Dataset excerpts>
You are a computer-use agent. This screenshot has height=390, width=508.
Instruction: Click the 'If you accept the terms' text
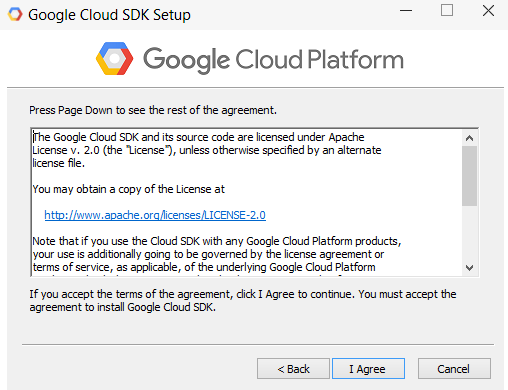243,300
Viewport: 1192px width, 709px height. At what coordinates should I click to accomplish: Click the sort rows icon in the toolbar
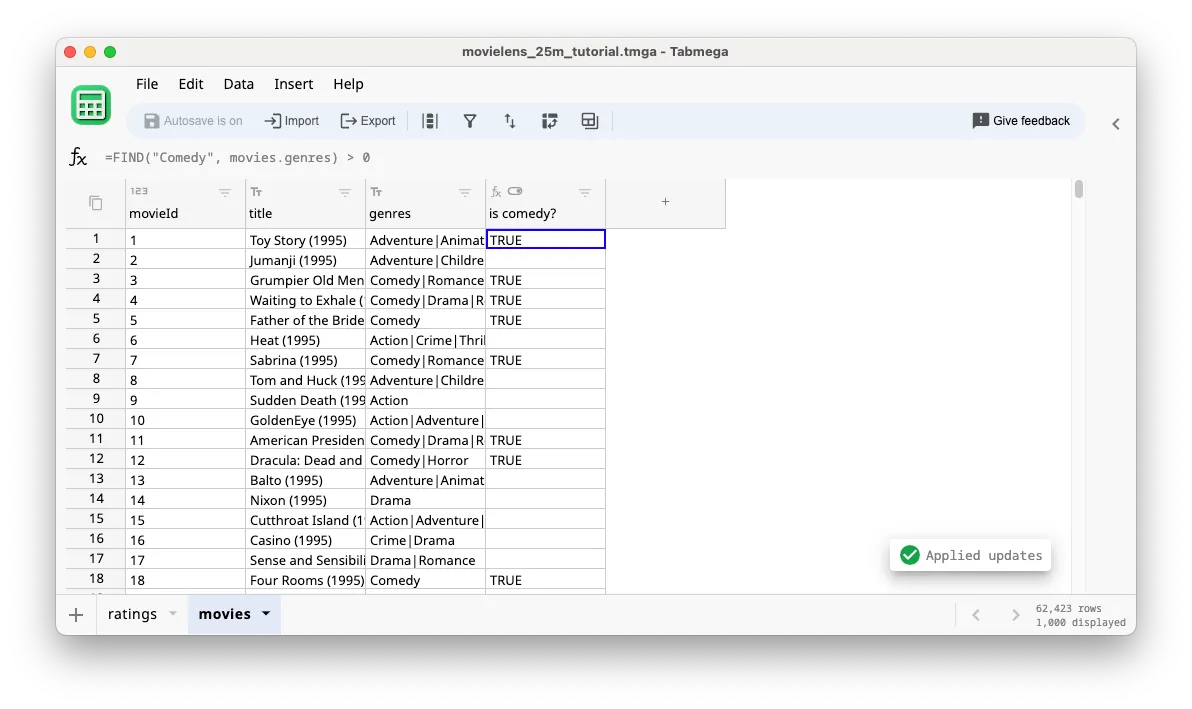510,120
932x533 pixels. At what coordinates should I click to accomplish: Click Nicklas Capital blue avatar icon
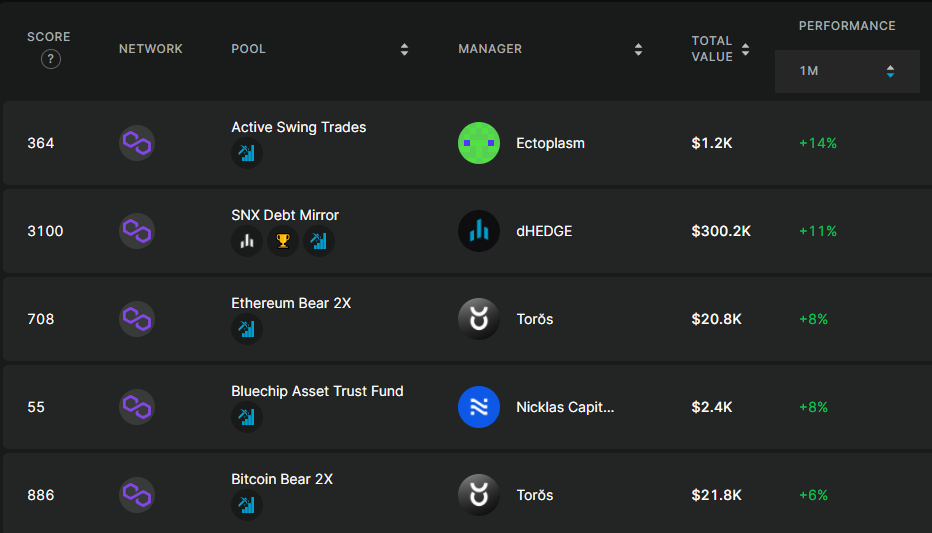point(479,407)
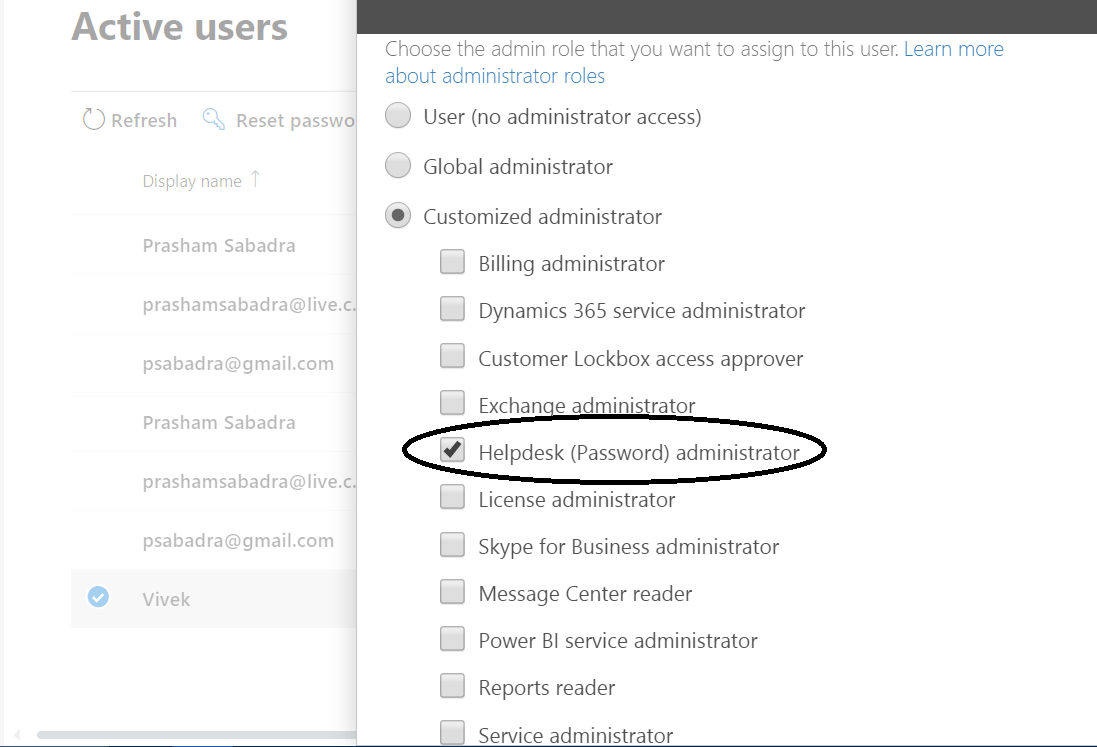Image resolution: width=1097 pixels, height=747 pixels.
Task: Check the Exchange administrator box
Action: (452, 402)
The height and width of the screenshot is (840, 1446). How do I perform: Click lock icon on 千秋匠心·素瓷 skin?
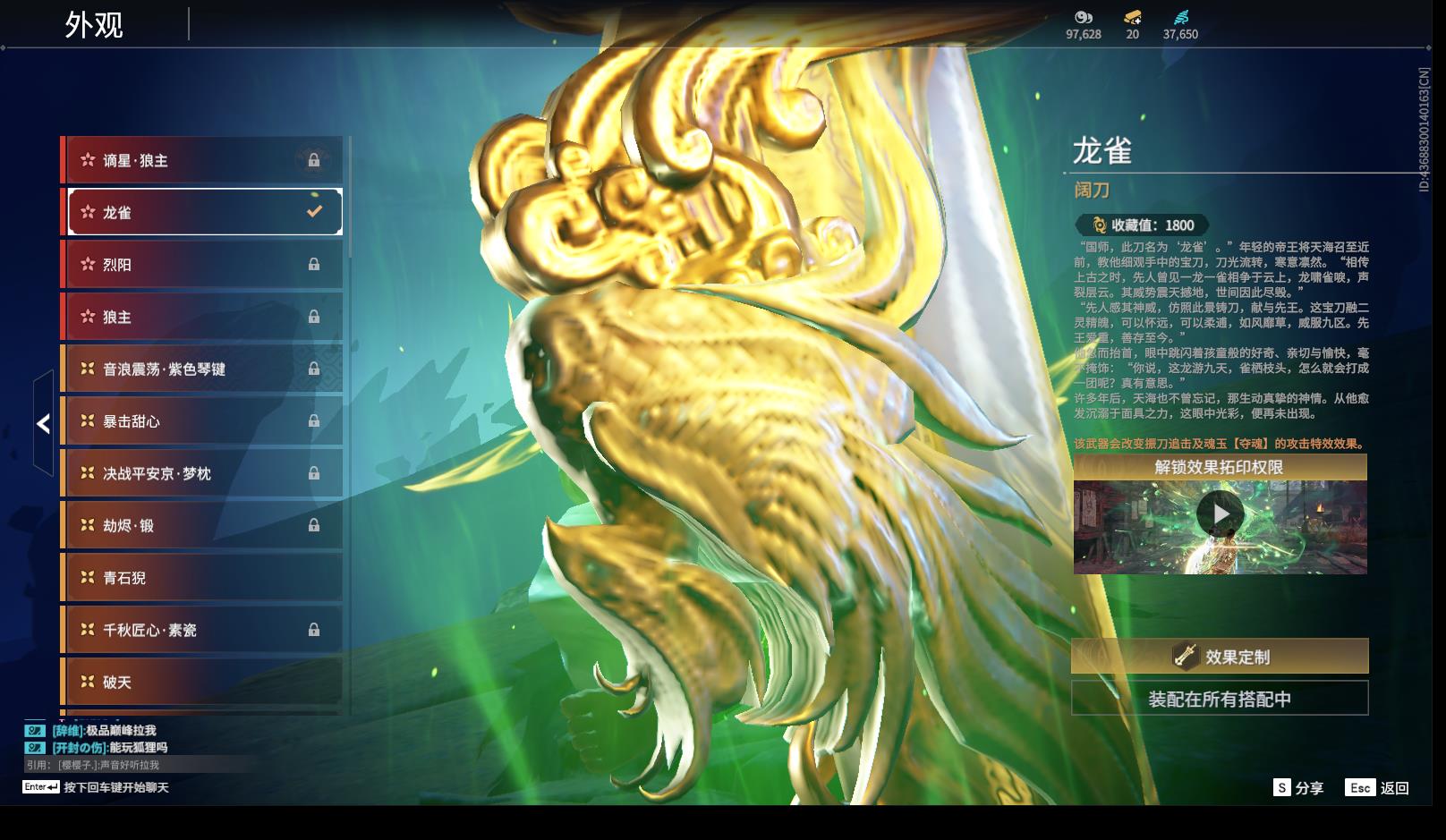click(314, 630)
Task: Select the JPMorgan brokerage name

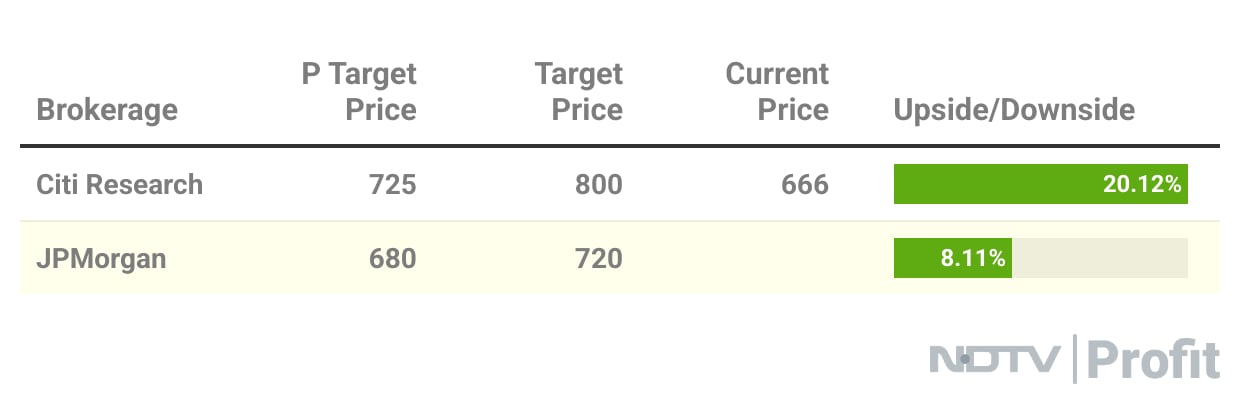Action: 101,258
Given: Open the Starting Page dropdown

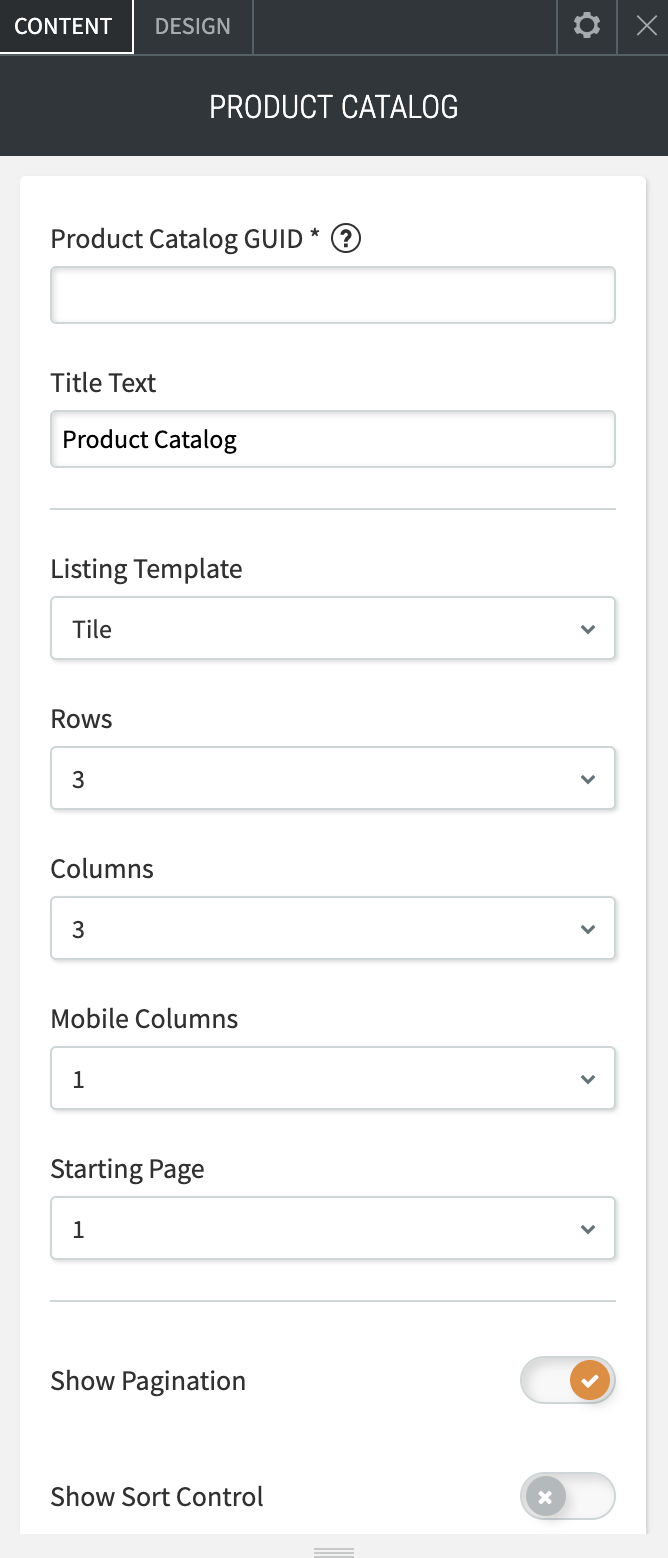Looking at the screenshot, I should pyautogui.click(x=333, y=1229).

Instructions to follow> What you return should match the material word for word, apart from the pictures.

Task result>
You are a computer-use agent. This screenshot has height=390, width=508.
Instruction: Click the 'If you accept the terms' text
243,300
Viewport: 1192px width, 709px height. At what coordinates should I click to accomplish: Click the sort rows icon in the toolbar
510,120
932x533 pixels. At what coordinates should I click to accomplish: Click Nicklas Capital blue avatar icon
point(479,407)
Image resolution: width=1097 pixels, height=747 pixels.
Task: Check the Exchange administrator box
Action: (452, 402)
The height and width of the screenshot is (840, 1446). How do I perform: Click lock icon on 千秋匠心·素瓷 skin?
click(314, 630)
Task: Select the JPMorgan brokerage name

Action: 101,258
Given: Open the Starting Page dropdown

Looking at the screenshot, I should pyautogui.click(x=333, y=1229).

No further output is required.